--- Required actions ---
**A.** Using the Terrance Dicks interview, answer these:
(i) Which soap was one of the first jobs Dicks got as a freelancer?
(ii) Who became producer around the time Dicks took over as script editor?
(iii) Who sat at the typewriter while the scripts for 'The War Games' were written?
**B.** Show every line of the rows that contains the string "coordinates".

--- Document passage ---
------------------------------------------------
Here’s a long DWM interview with Terrance Dicks, covering his first time working on ‘Doctor Who’ during Patrick Troughton’s era, through the Jon Pertwee years, onto his blazing row with Robert Holmes over ‘The Brain of Morbius’, then his original script for ‘The Five Doctors’ before Tom Baker pulled out, and then ‘The Ultimate Adventure’ stage play.
“I was a freelance radio and script editor in the mid-1960’s. I’d just left a well-paying job in advertising to take the plunge and one of the first jobs I got was a soap, ‘Crossroads’. One of the other writers on the series was a guy called Derrick Sherwin. He and I used to go to the weekly story conferences together, and we got to know each other quite well; not best buddies or anything, but we would travel up on the train together and chat. He left ‘Crossroads’ to be the script editor on ‘Doctor Who’, and some time after that he phoned me up out of the blue and said ‘How would you like to be the script editor on Doctor Who?’. It was just as casual as that.
“The first thing I heard when I joined was ‘They’re going to end it this season’. The show was going downwards at that time. I thought it was like being given a job on the Titanic! They were actually looking for a replacement at the time, but they never really found anything, so they decided to do another year of ‘Doctor Who’. Around that time, it all sort of came together. Barry Letts became producer, I took over as script editor, Jon Pertwee became the Doctor, the show went into colour, and the whole thing clicked. We suddenly took off again and started getting really good viewing figures. It was like a renaissance for the show.
“With ‘The War Games’, if I remember correctly, what happened was that not one but two script projects collapsed simultaneously. The show was in a tremendous state of chaos. So we came up with the idea of having one, very long serial. We didn’t really know, however, until the end, whether Patrick was going to leave at the end or not. The scripts were written at about the rate of one a day! Malcolm Hulke, who was a very fast touch typist, would sit at the typewriter, and one or the other of us would say a line, and it would appear on the page. In retrospect, I think that the story would benefit from losing about four episodes. The concept of the different time zones, the different wars etc., is good. And some of the cliffhangers were good too. But the plot didn’t actually advance much for several episodes.
------------------------------------------------
--- Records for processing ---
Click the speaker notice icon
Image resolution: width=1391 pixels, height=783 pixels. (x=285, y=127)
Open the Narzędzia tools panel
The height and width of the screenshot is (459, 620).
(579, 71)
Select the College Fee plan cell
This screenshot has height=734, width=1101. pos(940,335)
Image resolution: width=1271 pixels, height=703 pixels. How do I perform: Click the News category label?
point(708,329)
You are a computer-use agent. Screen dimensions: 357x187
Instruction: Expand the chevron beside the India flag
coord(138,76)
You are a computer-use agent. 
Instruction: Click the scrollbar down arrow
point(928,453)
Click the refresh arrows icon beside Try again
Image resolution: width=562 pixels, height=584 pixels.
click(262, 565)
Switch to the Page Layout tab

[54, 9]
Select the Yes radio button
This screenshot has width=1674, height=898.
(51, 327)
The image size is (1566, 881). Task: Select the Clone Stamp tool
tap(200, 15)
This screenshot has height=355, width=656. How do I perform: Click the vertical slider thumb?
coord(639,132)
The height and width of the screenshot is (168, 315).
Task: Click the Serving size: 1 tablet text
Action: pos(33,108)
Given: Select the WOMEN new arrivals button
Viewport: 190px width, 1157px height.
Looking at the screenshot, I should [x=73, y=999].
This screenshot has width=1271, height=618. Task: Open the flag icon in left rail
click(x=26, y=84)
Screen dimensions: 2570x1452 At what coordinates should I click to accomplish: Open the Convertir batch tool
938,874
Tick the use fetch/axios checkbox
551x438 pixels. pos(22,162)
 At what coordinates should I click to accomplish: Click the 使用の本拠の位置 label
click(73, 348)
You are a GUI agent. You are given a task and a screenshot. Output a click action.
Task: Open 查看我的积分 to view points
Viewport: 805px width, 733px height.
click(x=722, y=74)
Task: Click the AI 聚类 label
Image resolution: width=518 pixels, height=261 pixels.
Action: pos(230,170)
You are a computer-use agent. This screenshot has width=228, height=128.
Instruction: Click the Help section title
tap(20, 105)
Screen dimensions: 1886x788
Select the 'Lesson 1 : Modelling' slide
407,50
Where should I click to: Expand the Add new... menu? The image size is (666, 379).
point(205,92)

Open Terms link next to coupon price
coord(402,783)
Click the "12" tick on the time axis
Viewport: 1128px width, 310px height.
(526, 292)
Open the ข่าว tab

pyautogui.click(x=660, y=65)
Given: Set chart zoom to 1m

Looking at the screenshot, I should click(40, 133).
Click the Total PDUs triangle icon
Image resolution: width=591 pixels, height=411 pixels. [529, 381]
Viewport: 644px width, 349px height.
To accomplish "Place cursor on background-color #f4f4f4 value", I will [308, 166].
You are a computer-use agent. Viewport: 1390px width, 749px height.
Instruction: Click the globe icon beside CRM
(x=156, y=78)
------------------------------------------------
--- Answers to the exercise ---
**A.**
(i) 'Crossroads'
(ii) Barry Letts
(iii) Malcolm Hulke

**B.**
Screen dimensions: 2570x1452 At what coordinates should I click to accomplish: Open the Convertir batch tool
 At what coordinates should I click to accomplish: Click the 使用の本拠の位置 label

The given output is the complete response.